WHAT IS BEING ASKED ::
Please render every line of the records below as a numbered list, with blank lines omitted. Leave the pictures out of your answer.

Word and element location data:
___

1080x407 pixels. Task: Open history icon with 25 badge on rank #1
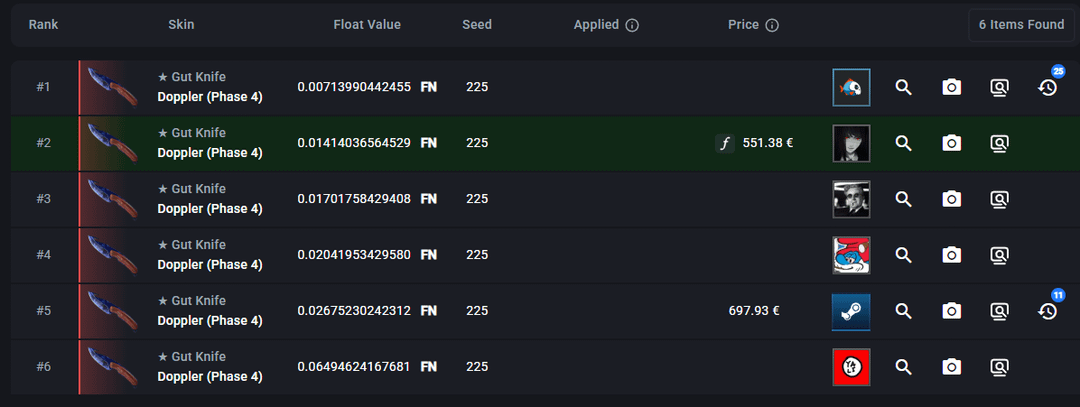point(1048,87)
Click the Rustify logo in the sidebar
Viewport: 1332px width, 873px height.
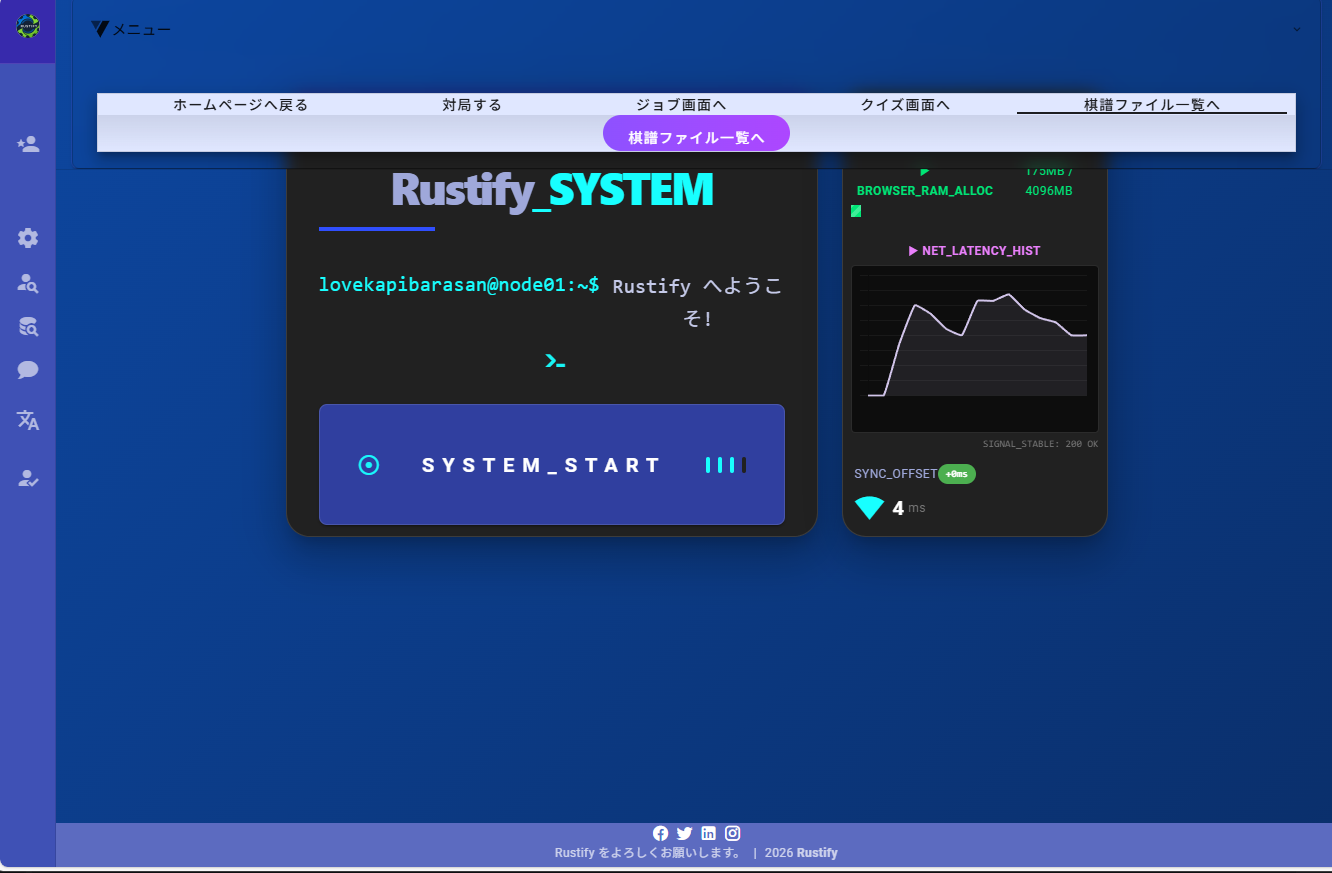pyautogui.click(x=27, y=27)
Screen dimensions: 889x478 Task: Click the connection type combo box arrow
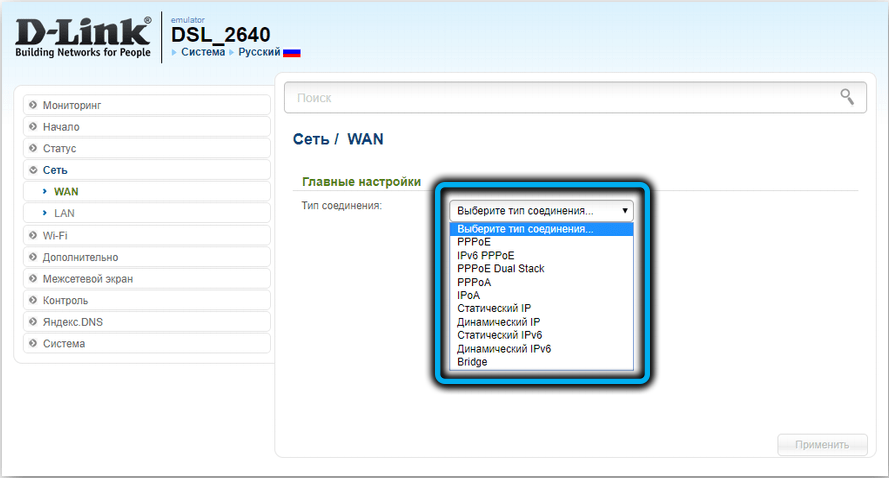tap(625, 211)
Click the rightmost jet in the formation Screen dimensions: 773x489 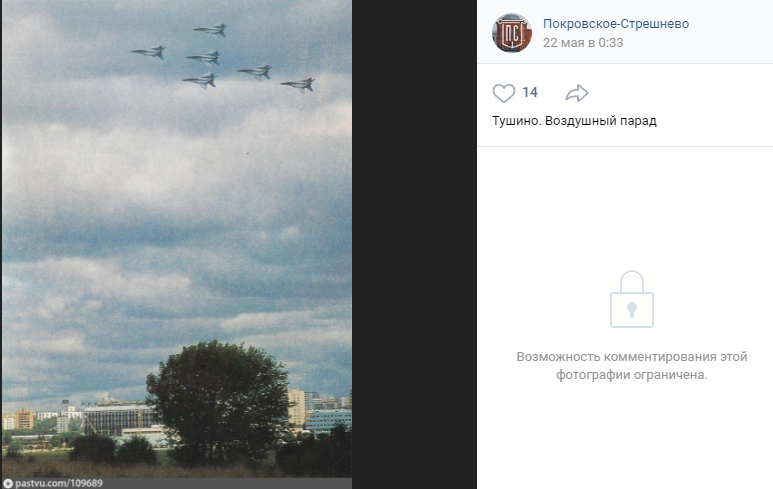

___

ANSWER ::
1. 1080x407 pixels. Task: Open history icon with 25 badge on rank #1
2. point(1048,87)
3. Click the Rustify logo in the sidebar
4. Viewport: 1332px width, 873px height.
5. pyautogui.click(x=27, y=27)
6. Screen dimensions: 889x478 Task: Click the connection type combo box arrow
7. tap(625, 211)
8. Click the rightmost jet in the formation Screen dimensions: 773x489 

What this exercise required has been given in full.